Et, se tournant vers son ami :

 » Tu vois, même à 19 ans, je dois encore la prendre sur mes genoux.

Et il se mit à rire. Grassement. Elle se trouvait maintenant à portée des mains baladeuses, mais il ne pouvait rien tenter. Elle en profita pour écarter encore et il ne put ignorer qu’elle était nue sous sa robe. À partir de ce moment-là, il devint infernal, la touchant, la frôlant à la moindre occasion. Dans un mouvement pour lui caresser la joue, le dos de sa main effleura son téton droit qui se raidit aussitôt. Elle se laissa aller sur l’épaule de son père, la tête coincée dans son cou. Elle fut moins attentive à ses cuisses qui s’écartèrent automatiquement. Jacky ne bougeait plus, admirant le spectacle. Malicieusement, elle serrait et resserrait ses cuisses. Cela lui faisait de l’effet, je le savais, et je pense qu’à ce moment-là, sa chatte devait être humide, et luisante. Il ne pouvait ignorer dans quel état elle était. Je voyais la bosse qui déformait son pantalon. Cela me plaisait de le voir s’exciter, tout en sachant qu’il devrait se branler pour se calmer. Avant de passer à table, elle demanda où se trouvaient les toilettes. Jacky commença à lui indiquer le chemin avant de se proposer pour l’accompagner. Elle accepta, bien sûr. Il la laissa le précéder, la suivant de près. Dès qu’ils furent hors de vue, il la coinça contre une cloison, se serrant à elle, à ses fesses. Ses mains parcouraient son corps, malaxaient ses seins. J’arrivais juste au moment où il soulevait sa robe, découvrant ses fesses, nues. Je le poussais de toutes mes forces pour libérer ma douce soumise. Il tituba un instant, les yeux hagards. Il me jeta un regard noir mais il ne pouvait rien dire. J’entrais dans les toilettes avec elle et, chacune notre tour, nous nous sommes soulagées. Je la laissais me lécher la fente pour me nettoyer. Mon plan fonctionnait à merveille. Il était totalement à croc, et seule son épouse serait à même de le soulager. Si elle voulait. Sinon, il lui restait la veuve poignet.

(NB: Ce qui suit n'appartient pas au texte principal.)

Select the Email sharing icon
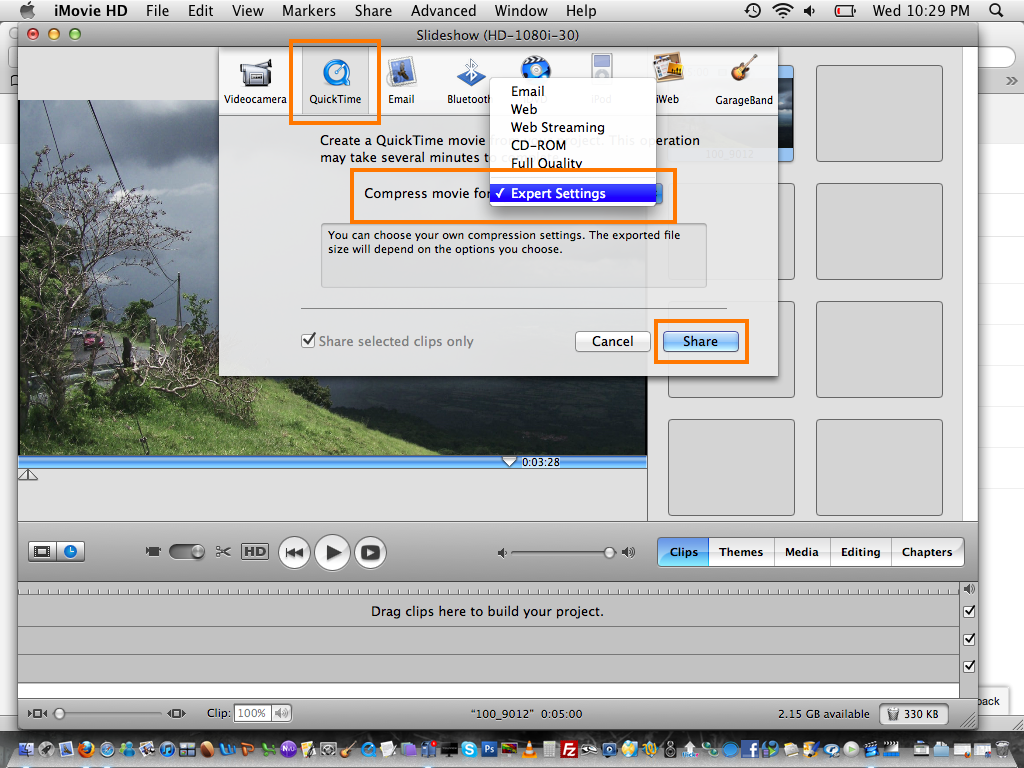(x=402, y=78)
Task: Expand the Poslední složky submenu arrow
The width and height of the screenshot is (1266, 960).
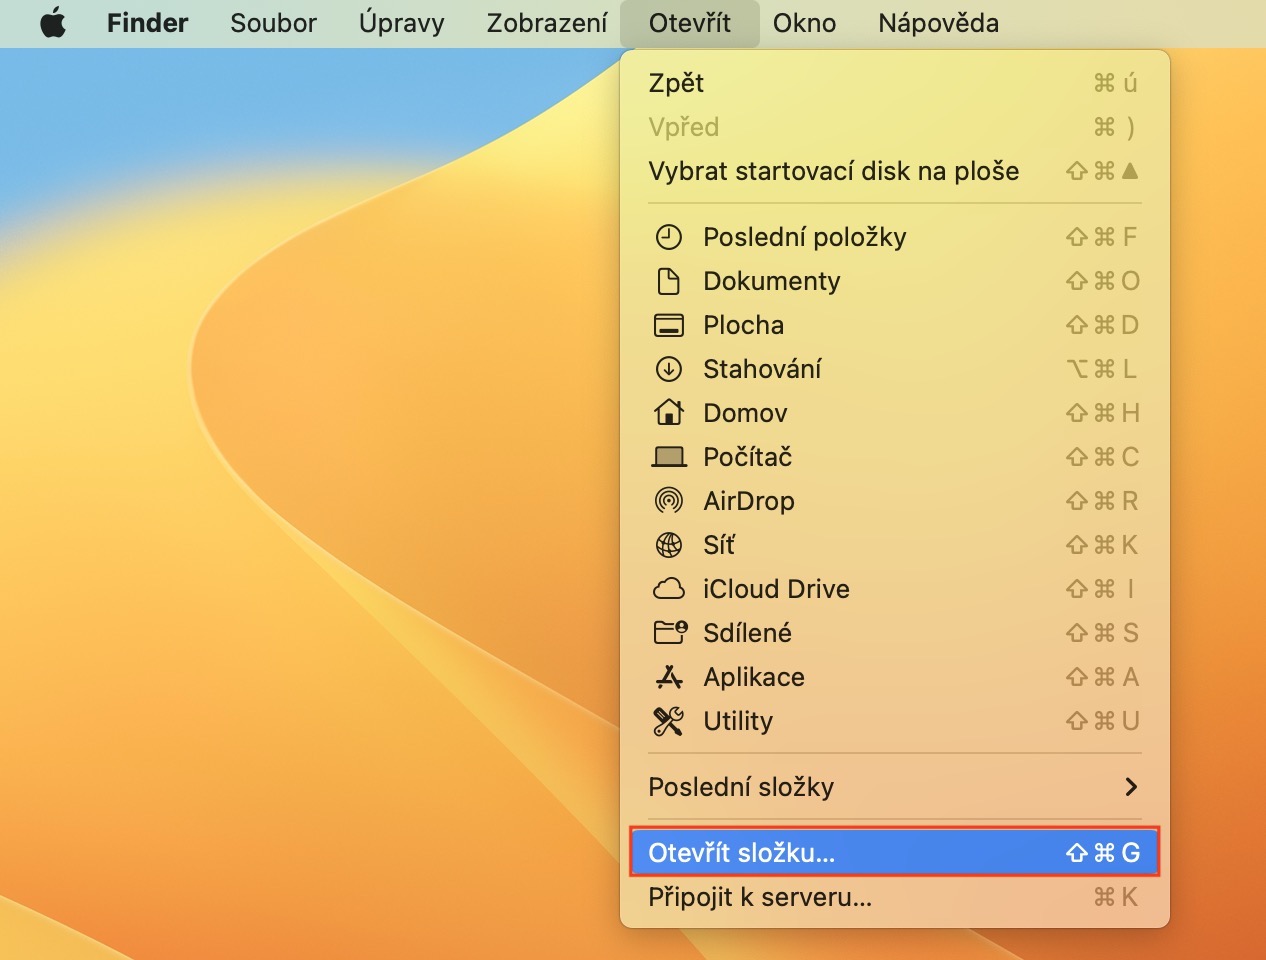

De retour dans la salle, Helen nous invita à prendre place à table. Elle sortait de la cuisine quand nous arrivions et, à son regard, je pense qu’elle avait compris ce qui se passait. Elle me réserva une place près d’elle, Corinne de l’autre côté. Jacky prit place au centre, certain ainsi de se trouver près d’Amélie. Il se trouvait donc face à sa femme et il se devait de faire la conversation avec son ami. Le repas fut convivial, même si les hommes ne parlaient que de leur travail. Les femmes conversaient entre elles. Amélie, que tout le monde connaissait comme réservée, créa la surprise de sa mère et d’Helen en participant activement à la discussion. Elle appuyait parfois son propos par des sentences en anglais. Phrases en français aussi qu’elle ponctuait de grands gestes. Elle commençait à s’affirmer et j’en étais ravie. Moi qui vivais avec elle depuis un moment, je la voyais prendre confiance en elle. En cours, comme en travaux dirigés, elle osait parler, partager son avis. Et ce soir, même son père s’arrêtait de parler pour écouter sa fille. Elle parlait avec tellement d’assurance qu’elle aurait pu convaincre n’importe qui. D’ailleurs, Jacky ne tentait plus de la caresser. Subjugué. Tous les yeux pointaient vers elle. Ma main glissa sous la table, puis sur la cuisse d’Helen. Pas de réaction. Ma main remonte doucement, entraînant la robe. Elle tourna la tête vers moi, un sourire. Ma main s’insinua entre ses cuisses qui restaient serrées. De tendres caresses à l’intérieur, là où la peau est si douce, si soyeuse. Je sentais les genoux s’écarter, imperceptiblement. Petit à petit, mes doigts approchaient de sa fente, que je savais déjà humide.